Included in cash and cash equivalents is $750 of restricted cash deposited with
the trustee at March 31, 1999 and at December 31, 1998.
- 12 -
<PAGE>
THE MACERICH COMPANY (The Company)
NOTES TO CONDENSED AND CONSOLIDATED FINANCIAL STATEMENTS
(Dollars in thousands)
(Unaudited)
5. Mortgage Notes Payable, Continued:
(d) This represents the monthly payment of principal and interest.
(e) This amount represents the monthly payment of principal and interest. In
addition, contingent interest, as defined in the loan agreement, may be due to
the extent that 35% of the amount by which the property's gross receipts (as
defined in the loan agreement) exceeds a base amount specified therein.

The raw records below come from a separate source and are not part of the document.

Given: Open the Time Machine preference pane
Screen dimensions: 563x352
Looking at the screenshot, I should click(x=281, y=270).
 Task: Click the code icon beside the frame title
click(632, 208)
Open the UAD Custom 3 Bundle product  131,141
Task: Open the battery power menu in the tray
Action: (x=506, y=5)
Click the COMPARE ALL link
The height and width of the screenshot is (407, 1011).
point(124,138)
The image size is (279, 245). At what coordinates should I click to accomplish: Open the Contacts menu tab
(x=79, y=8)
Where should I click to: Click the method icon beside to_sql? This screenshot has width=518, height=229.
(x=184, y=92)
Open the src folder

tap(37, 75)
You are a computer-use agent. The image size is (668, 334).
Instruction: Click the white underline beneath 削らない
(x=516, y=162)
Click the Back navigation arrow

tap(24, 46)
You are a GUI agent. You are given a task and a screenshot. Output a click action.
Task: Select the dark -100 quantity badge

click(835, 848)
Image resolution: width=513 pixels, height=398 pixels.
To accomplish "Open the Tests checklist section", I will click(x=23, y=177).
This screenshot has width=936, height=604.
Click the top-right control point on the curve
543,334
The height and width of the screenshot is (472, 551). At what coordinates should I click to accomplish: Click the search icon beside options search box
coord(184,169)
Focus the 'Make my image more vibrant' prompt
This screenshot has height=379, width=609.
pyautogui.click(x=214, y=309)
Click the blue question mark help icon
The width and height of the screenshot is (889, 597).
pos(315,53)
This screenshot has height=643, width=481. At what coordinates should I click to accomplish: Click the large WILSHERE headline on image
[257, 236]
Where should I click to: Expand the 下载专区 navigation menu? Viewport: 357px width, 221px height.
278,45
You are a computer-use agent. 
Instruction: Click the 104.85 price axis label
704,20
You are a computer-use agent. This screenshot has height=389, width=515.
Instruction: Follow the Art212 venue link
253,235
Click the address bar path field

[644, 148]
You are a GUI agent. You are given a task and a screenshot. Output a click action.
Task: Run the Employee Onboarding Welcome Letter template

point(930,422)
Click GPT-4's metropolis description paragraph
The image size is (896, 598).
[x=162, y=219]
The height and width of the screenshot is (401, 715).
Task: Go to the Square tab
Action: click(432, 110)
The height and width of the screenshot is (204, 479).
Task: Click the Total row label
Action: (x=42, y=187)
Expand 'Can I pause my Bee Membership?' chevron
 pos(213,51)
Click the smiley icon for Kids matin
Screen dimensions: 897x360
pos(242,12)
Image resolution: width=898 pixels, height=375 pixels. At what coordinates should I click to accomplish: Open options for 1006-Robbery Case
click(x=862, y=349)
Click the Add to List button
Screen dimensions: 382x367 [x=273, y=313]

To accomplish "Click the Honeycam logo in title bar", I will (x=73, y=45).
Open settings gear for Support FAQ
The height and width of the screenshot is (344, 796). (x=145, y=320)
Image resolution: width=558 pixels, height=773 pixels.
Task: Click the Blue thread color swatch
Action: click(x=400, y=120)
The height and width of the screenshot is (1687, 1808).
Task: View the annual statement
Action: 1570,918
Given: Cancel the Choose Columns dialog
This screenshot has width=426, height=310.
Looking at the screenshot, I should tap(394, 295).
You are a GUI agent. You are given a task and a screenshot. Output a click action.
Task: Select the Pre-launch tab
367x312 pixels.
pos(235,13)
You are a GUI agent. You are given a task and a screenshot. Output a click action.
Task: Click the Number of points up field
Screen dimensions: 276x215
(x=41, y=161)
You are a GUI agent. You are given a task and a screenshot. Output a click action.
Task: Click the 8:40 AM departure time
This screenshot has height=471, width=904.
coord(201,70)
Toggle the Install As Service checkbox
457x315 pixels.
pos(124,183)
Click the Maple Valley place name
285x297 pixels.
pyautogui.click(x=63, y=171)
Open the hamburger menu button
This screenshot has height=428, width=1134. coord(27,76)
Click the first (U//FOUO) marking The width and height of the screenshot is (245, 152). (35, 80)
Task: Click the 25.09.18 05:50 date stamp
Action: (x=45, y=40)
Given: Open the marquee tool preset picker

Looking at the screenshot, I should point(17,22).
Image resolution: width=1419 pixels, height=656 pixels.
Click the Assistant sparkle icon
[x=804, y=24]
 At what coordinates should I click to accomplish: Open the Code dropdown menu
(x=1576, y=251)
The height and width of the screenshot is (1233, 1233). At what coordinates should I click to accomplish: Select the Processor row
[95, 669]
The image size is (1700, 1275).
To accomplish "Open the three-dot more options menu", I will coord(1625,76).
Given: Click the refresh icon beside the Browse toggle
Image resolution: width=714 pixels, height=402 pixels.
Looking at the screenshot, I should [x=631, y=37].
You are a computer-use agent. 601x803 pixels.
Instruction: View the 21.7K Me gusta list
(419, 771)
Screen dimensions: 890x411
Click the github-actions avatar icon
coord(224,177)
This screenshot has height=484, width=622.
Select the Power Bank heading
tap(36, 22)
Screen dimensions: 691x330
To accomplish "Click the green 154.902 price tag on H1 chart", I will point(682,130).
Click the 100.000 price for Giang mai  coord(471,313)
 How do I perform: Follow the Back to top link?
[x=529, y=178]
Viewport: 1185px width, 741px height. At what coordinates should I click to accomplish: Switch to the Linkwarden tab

Contingent interest expense recognized by the Company was $113 for the three
months ended March 31, 1999 and $0 for the three months ended March 31, 1998.
(f) At December 31, 1998, a $65,100 loan was outstanding which bore interest at
LIBOR plus 0.45%. There was an interest rate protection agreement in place on
the first $10,200 of this debt with a LIBOR ceiling of 5.88% through maturity
with the remaining principal having an interest rate cap with a LIBOR ceiling of
7.07% through 1997 and 7.7% thereafter. The $65,100 loan was paid in full on
February 4, 1999 and refinanced with a new loan of $100,000, with interest at
6.74%, maturing in 2009. The Company incurred a loss on early extinguishment of
the old debt in 1999 of $810.
(g) Included in cash and cash equivalents is $3,030 at March 31, 1999 and
December 31, 1998 of cash restricted under the terms of this loan agreement.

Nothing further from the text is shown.